PROBLEM TO WORK ON
According to the text on golf club fitting, about what point on a swing weight scale is swing weight measured?

It is possible that the golfer never indicates a distinct, positive feel preference for the weight feel of the test club even when the head weight is brought back from a point of feeling too heavy for the golfer. When this happens, the good club fitters know that they need to test the golfer with a different weight shaft and go through the head weight fitting process all over again.
In my previous story, I offered some basic shaft weight fitting guidelines:
These are guidelines that work for most golfers, but are not 100 percent set in stone for all golfers.
It is not uncommon for strong/aggressive transition/faster tempo golfers to end up being better fit into lighter shafts, but with a higher swing weight. While it certainly is less common for weaker/smooth transition/smooth tempo golfers to do better with a heavier shaft, it is not impossible.
This is why a very experienced club fitter can be worth his weight in gold. With experience come more situations in which the fitter encounters golfers who deviate from the guidelines.
Good clubfitters also realize that the interaction of shaft weight and swing weight is such that it is always possible to find strong/aggressive transition/faster tempo golfers who achieve their best tempo consistency with a lighter shaft, but with a higher swing weight to prevent the light shaft from making the clubs feel too light in some manner.
After all, there are a lot of tour players who play well with 60-to-65-gram shafts in their drivers and fairway woods. And a heavier head weight feel is how this can happen, even though logic may say that the player is too strong and forceful to be fit into such a lightweight shaft.
Sidebar: MOI Matching as an Alternative to Swing Weight Matched Clubs
Matching all clubs in a set to their MOI has become a viable alternative to swing weight matching for many golfers. MOI matching may also be thought of roughly as building the clubs in a set to progressively increase swing weights from long to short irons in the set.
Candidates for MOI matching over swing weight matching can be golfers who:
Go in and out of consistency issues with the irons
Suffer from occasional-to-frequent bouts of pulling short iron shots offline
Sense less comfort and consistency with the short irons vs other irons in the set
Sidebar: Don’t Get Trapped by a Specific Swing Weight
Remember, swing weight is NOT an actual measurement of weight as are grams, ounces or pounds. Swing weight is an arbitrary measurement of the relationship of weight in a golf club about the 14-inch fulcrum point on a swing weight scale.
When fitting swing weight, good club fitters really know that they are instead fitting for the head weight feel of the golf club. They are trying to find what head weight feel is going to bring about the best swing tempo and shot consistency for the golfer based on the length, shaft weight and grip weight of the clubs.Once that best head weight feel is found for the golfer, then the club fitter can perform a swing weight measurement to have as a guideline for the other clubs in the set, or as a baseline for taking the golfer into an MOI matched set.
In short, the head weight feel of D2 in a club that is 45 inches with a 60-gram shaft and a 50-gram grip is not going to be the same head weight feel as D2 in a club that is 43.5 inches with an 80-gram shaft and 40-gram grip.Thus, golfers should not get locked into a particular swing weight when changing length, shaft weight, or grip weight but rather go through a new investigation into what head weight will bring about the best tempo and timing in the swing.
Good club fitters know this, so once they choose the best length, shaft weight and grip preferred by the golfer, they fit for the best head weight feel and do not get locked into a specific swing weight.

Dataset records
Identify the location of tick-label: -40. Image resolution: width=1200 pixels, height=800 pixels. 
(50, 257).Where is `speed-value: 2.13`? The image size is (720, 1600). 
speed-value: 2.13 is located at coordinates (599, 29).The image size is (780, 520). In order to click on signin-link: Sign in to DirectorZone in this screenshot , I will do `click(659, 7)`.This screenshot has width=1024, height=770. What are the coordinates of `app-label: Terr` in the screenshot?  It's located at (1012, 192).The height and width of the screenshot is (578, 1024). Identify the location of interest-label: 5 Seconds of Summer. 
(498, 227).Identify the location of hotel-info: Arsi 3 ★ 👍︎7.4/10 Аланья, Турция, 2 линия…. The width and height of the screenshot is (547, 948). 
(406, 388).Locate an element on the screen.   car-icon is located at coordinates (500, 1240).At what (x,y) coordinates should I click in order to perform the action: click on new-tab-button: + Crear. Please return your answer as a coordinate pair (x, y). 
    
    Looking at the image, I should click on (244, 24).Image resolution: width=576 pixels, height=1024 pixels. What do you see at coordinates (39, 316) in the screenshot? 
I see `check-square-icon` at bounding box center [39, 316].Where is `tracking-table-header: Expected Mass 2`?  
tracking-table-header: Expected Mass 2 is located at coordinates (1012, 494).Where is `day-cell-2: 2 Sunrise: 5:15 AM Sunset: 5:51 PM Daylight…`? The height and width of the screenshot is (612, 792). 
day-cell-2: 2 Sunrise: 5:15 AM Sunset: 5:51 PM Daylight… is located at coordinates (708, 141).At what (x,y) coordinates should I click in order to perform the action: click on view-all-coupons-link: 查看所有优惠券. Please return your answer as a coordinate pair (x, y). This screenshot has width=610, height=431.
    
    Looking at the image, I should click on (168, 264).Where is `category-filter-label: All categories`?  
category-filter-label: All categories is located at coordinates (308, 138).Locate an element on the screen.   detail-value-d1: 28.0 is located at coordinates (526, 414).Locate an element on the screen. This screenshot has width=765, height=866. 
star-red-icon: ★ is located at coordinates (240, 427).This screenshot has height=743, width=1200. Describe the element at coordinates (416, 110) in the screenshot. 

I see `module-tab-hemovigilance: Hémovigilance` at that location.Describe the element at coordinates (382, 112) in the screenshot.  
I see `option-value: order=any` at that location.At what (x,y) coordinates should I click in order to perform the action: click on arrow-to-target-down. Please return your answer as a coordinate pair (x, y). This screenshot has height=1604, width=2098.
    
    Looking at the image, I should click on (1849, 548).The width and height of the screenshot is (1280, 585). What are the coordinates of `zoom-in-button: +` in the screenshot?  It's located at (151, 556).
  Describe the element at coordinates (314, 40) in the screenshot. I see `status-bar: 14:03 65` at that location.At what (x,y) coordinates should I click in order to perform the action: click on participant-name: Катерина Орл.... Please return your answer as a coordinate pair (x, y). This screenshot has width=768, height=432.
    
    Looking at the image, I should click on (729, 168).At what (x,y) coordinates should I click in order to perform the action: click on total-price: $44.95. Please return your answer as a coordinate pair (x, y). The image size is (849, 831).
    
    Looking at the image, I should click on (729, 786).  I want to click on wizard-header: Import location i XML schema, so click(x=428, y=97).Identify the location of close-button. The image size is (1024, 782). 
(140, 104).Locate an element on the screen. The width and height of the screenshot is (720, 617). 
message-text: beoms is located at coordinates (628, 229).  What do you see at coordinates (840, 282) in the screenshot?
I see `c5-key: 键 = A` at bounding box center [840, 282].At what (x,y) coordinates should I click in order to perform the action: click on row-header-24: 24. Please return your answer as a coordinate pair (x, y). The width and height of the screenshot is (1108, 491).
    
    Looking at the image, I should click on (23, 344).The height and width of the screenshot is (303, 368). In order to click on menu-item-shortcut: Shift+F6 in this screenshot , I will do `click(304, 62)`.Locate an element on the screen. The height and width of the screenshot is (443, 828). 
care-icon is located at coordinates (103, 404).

ANSWER AREA
The 14-inch fulcrum point.